By Ben Dummett
Few companies have benefited more from the e-commerce shopping boom sparked by the pandemic than Dutch payments firm Adyen NV.
The best-performing large stock in Europe this year, Adyen is up almost 120%, vaulting its market value to nearly $60 billion, bigger than some of the region's top banks, including Swiss giant UBS Group AG. Adyen's stock performance has even outpaced PayPal Holdings Inc., another beneficiary of the move toward digital payments, which is up about 70%.
Unlike PayPal, which hundreds of millions of consumers world-wide use to send money and make internet purchases, Adyen sits behind the scenes, providing the technology that merchants use to process credit card and other types of digital payments. Analysts say that unlike some rivals that rely on in-store transactions for a big chunk of their business, almost 90% of Adyen's transaction volumes come from online sales. That advantage has attracted investors to Adyen.
Online payments have held up better than in-store digital payments during the pandemic as people avoid crowds. More consumers are shopping online and more merchants are adopting digital-payment technology to service e-commerce as well as in-store purchases.
By the end of this year, the percentage of total transactions globally done with cash is expected to be around 64%, down from 69% in 2019, according to a McKinsey & Co. report in October. That drop "is equivalent to four to five times the annual decrease in cash usage observed over the last few years," the consulting firm said.
Adyen, whose roster of clients includes Uber Technologies Inc., Microsoft Corp. and eBay Inc., reported a 27% increase in net revenue in the first half of 2020.
Its big European rivals have seen less of a windfall. France-based payments company Worldline SA and Italian rival Nexi SpA both saw revenue drop in the first half. Both rely much more on in-person transactions at shops and restaurants. Worldline's online merchant-services revenue is just 30% of the total from that business. Nexi's is around 10%.

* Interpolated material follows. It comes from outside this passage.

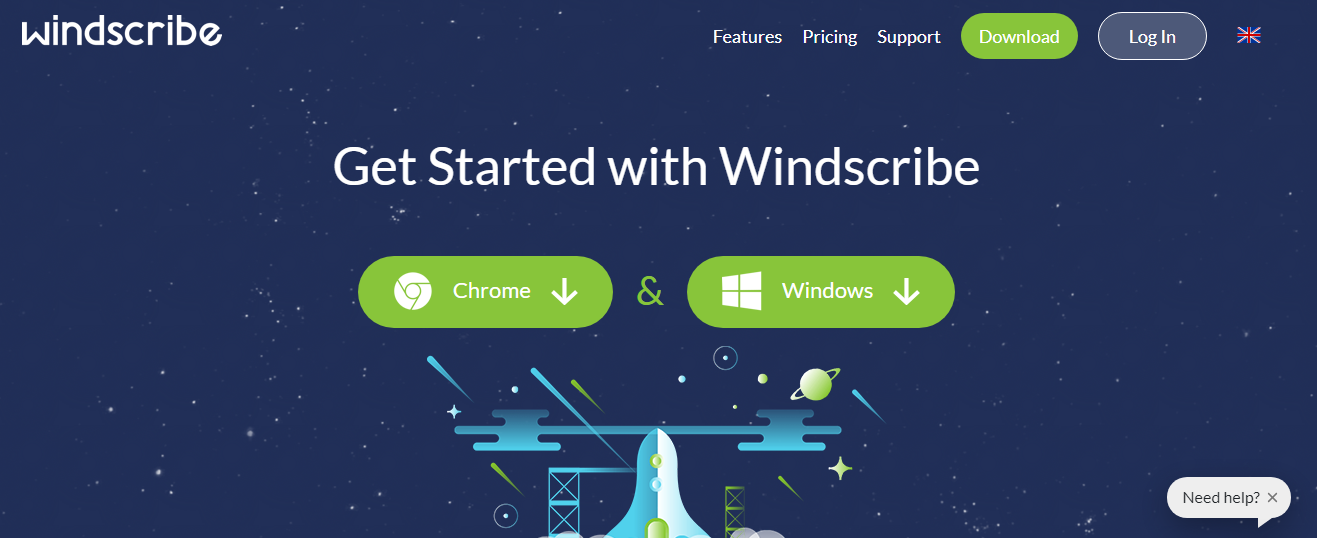Open the Features page
This screenshot has width=1317, height=538.
pyautogui.click(x=747, y=37)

Payment stocks, including Adyen's, suffered a short-lived decline last week as part of a broader drop in technology stocks after positive test results from a coronavirus vaccine developed by Pfizer Inc. and partner BioNTech SE gave hope for a return to normalcy.
Adyen and other payments processors stand to lose some business once any vaccine is administered widely, giving people more freedom to venture outside again and use cash for shopping and entertainment.
However, at least part of the digital-payments sector gains achieved this year will stick, particularly as the trend toward cashless payments was in place before the onset of Covid-19, analysts say.
Adyen has grown organically, steering clear of a frenzy of deals in the payments space. Some of the region's biggest payments processors have struck multibillion-dollar tie-ups, betting the increased scale will give them a competitive edge.
Late Sunday, Nexi finalized an agreement to acquire pan-European payments operator Nets Group for about EUR6 billion, equivalent to $7.1 billion, to expand its geographic reach. That came on the heels of Nexi's October deal to acquire fintech rival SIA SpA for about EUR4.6 billion. Worldline closed its EUR7.8 billion tie-up with Ingenico Group SA that same month.
Adyen, however, has sat out this deal-making activity. "It's very much by design," said Hemmo Bosscher, a company spokesman. The go-it-alone strategy is a bet on its in-house built technology.
Adyen says its offering is more effective than those of rivals, which have to manage a patchwork of legacy systems accumulated in part through deals. Adyen's single platform, the company says, helps merchants minimize the number of digital transactions processed that end up failing for reasons such as a customer having insufficient funds, or because the payments are fraudulent.
The technology is "sort of their secret sauce" in part by lowering merchants' overall processing costs, said Sean Horgan, an analyst at Rosenblatt Securities.
Worldline defends its acquisition strategy. The company has used it to "generate massive synergies...accelerate innovation," and expand geographically, a company spokeswoman said. Worldline's stock is up 15% so far this year.
Nexi said its deals for Nets and SIA would boost the combined group's per share earnings by more than 25% starting in 2022, partly from cost savings and revenue gains generated by the elimination of duplicate systems and cross selling products. Its stock has gained 18% in the year to date.
Adyen's lofty valuation, however, is a concern for some investors and analysts. The company trades at about 130 times projected earnings, and the stock is rated a hold based on the average of analyst recommendations, according to FactSet, a data provider.
"I have spent a lot of time looking at Adyen, but so far I have been put off by the valuation," said Marcus Morris-Eyton, a fund manager at Allianz Global Investors. Mr. Morris-Eyton owns shares of Worldline, which trades around 34 times forecast earnings, according to FactSet data.